To determine whether pergolide, a mixed D1-D2-D3 dopamine agonist, is efficacious and safe in the treatment of children with Tourette's syndrome.


Neuroleptics, which block dopamine transmission, are currently used for treatment of children with severe tics, but major side effects and limited efficacy reduce clinical utility. Prior open-label reports of pergolide suggest potential benefit.


The authors enrolled 24 children age 7 to 17 years with Tourette's disorder, chronic motor tic disorder, or chronic vocal tic disorder by Diagnostic and Statistical Manual of Mental Disorders (4th ed.) criteria, plus severity criteria on the Yale Global Tic Severity Scale (YGTSS) of > or =20, in a double-blind, placebo-controlled, crossover study. Children were randomized to receive either placebo or up to 300 microg/day pergolide for the first 6-week treatment period, with a 2-week placebo washout, followed by crossover to the alternate treatment. The primary outcome measure was tic severity assessed by YGTSS.

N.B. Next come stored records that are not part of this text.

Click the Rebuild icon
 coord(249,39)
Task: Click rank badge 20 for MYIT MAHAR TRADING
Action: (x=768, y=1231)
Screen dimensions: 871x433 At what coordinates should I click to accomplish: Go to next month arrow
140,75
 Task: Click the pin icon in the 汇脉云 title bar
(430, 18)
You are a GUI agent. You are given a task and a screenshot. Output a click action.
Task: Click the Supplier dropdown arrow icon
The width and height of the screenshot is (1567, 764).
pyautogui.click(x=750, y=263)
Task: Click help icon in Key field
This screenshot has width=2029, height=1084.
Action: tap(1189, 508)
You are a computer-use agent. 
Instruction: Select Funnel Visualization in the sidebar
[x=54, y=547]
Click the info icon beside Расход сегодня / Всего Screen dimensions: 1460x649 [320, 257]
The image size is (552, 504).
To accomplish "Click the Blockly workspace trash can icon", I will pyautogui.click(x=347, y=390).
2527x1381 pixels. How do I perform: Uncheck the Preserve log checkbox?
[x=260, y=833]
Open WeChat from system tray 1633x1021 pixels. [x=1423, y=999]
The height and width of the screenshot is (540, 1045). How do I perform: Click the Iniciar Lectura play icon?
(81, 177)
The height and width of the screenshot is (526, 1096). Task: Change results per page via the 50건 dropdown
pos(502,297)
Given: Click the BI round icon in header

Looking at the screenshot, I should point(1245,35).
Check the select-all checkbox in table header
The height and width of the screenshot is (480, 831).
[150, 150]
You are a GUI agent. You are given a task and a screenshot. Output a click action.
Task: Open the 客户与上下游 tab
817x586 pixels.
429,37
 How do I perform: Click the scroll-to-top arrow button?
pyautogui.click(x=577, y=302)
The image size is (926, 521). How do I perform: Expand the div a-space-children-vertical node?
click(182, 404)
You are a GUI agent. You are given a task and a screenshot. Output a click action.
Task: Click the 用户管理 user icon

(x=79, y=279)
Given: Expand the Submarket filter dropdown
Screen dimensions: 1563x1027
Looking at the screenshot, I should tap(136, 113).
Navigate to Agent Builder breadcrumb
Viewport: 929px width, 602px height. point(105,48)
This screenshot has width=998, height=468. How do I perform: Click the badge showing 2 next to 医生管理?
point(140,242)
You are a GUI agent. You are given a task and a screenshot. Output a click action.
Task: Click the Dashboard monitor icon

Compared with placebo treatment, pergolide treatment was associated with significantly lower YGTSS scores (42.0 +/- 20.4 versus 23.5 +/- 18.7; F = 12.0, df = 1, 17, p = 0.0011). No patient had a serious adverse event and pergolide was well tolerated.


In this randomized, placebo-controlled, crossover trial, pergolide appeared to be a safe and efficacious treatment for Tourette's syndrome in children.